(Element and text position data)

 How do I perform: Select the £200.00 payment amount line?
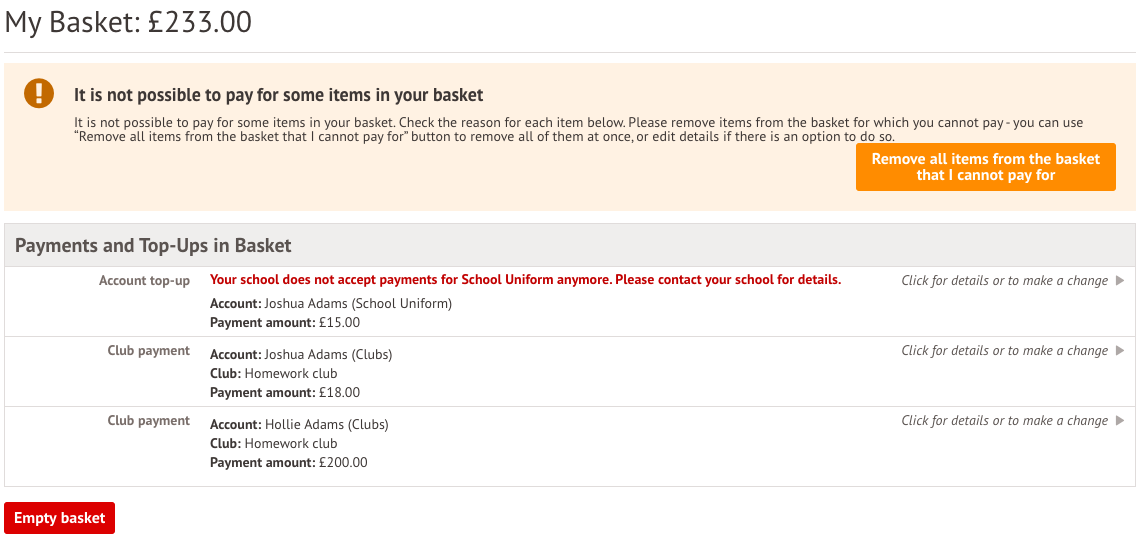click(x=289, y=463)
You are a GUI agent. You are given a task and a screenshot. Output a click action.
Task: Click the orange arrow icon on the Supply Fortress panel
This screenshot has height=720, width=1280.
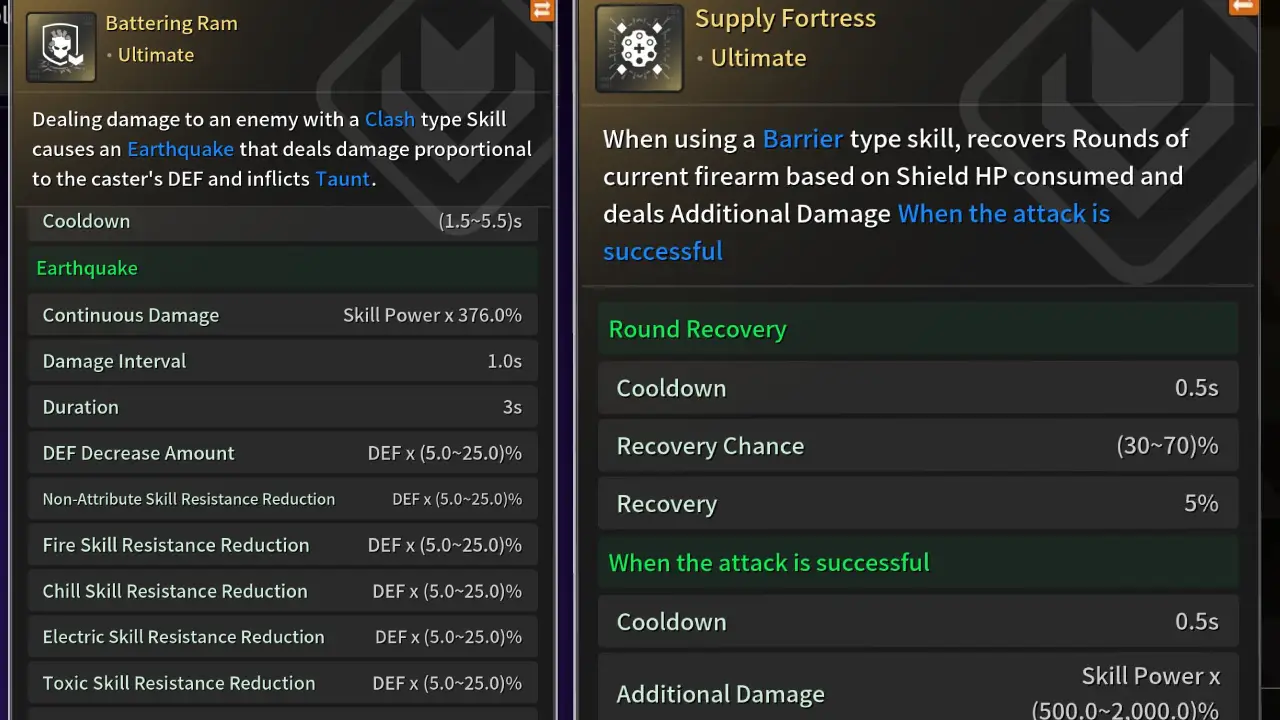pos(1242,6)
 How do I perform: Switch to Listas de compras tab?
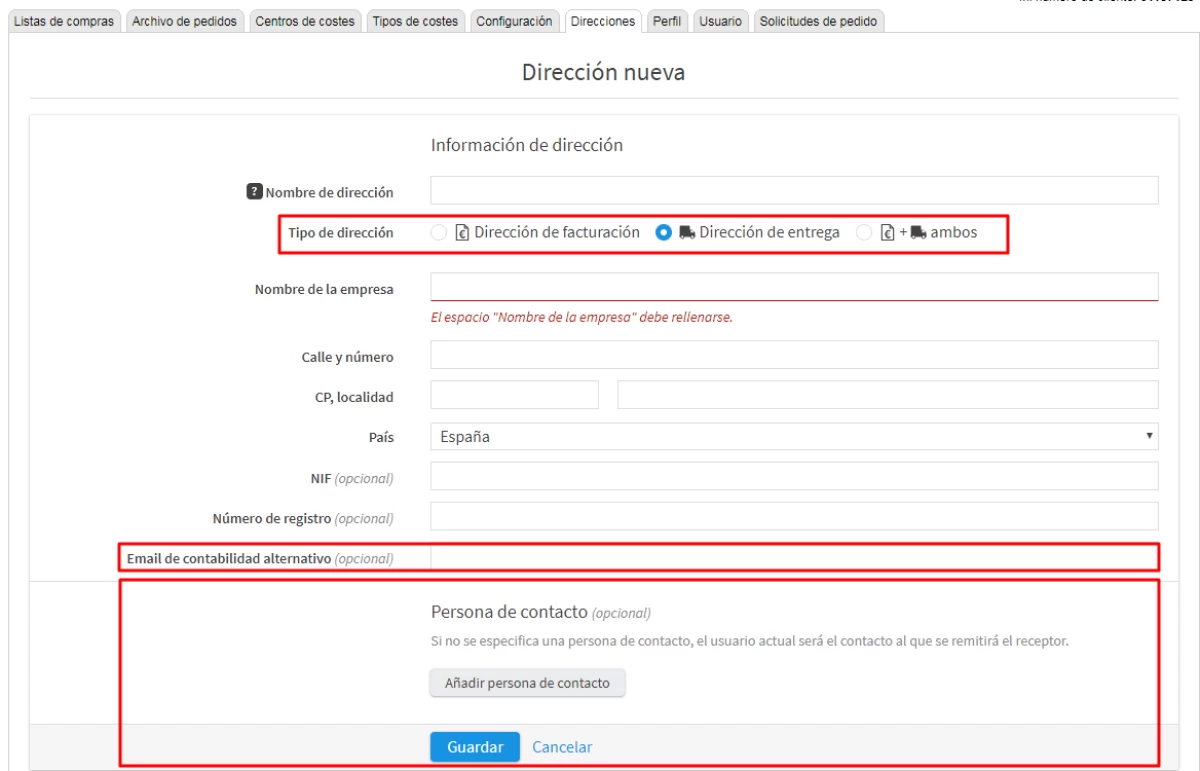[x=63, y=22]
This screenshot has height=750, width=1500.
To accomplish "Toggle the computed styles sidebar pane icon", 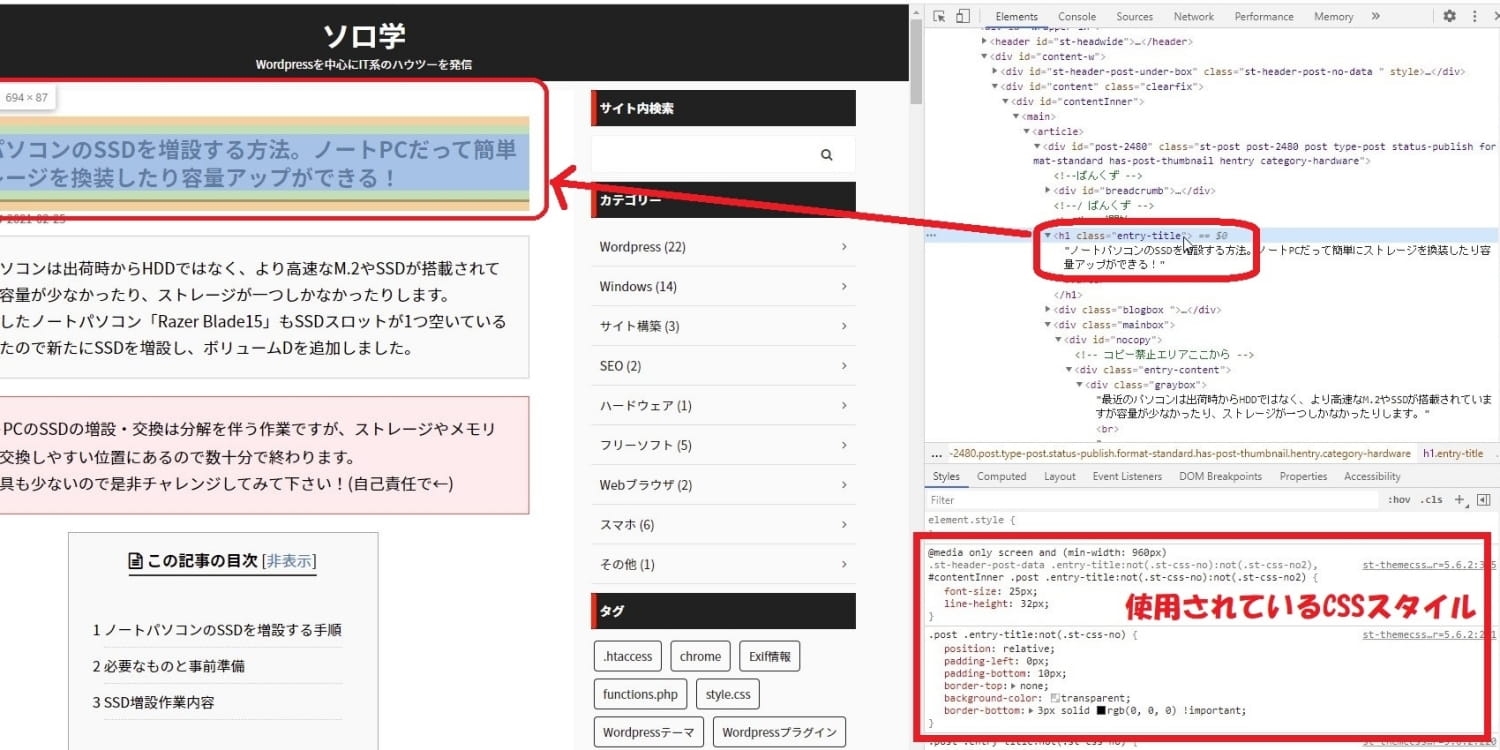I will 1483,499.
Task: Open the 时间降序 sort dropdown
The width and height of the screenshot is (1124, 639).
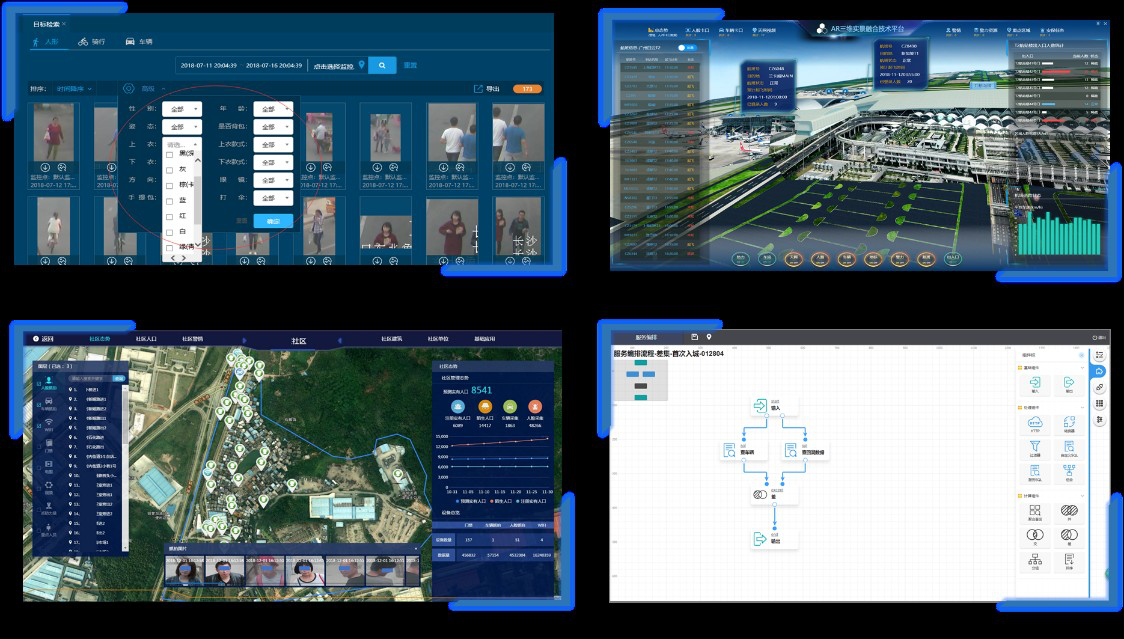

**Given task**
Output the lines from the one containing "You are a GUI" through the one containing "[x=63, y=22]", both included, unchanged. Omit the pictures.

**Solution**
You are a GUI agent. You are given a task and a screenshot. Output a click action.
Task: Click the orange arrow icon on the Supply Fortress panel
This screenshot has height=720, width=1280.
pos(1242,6)
 How do I perform: Switch to Listas de compras tab?
[x=63, y=22]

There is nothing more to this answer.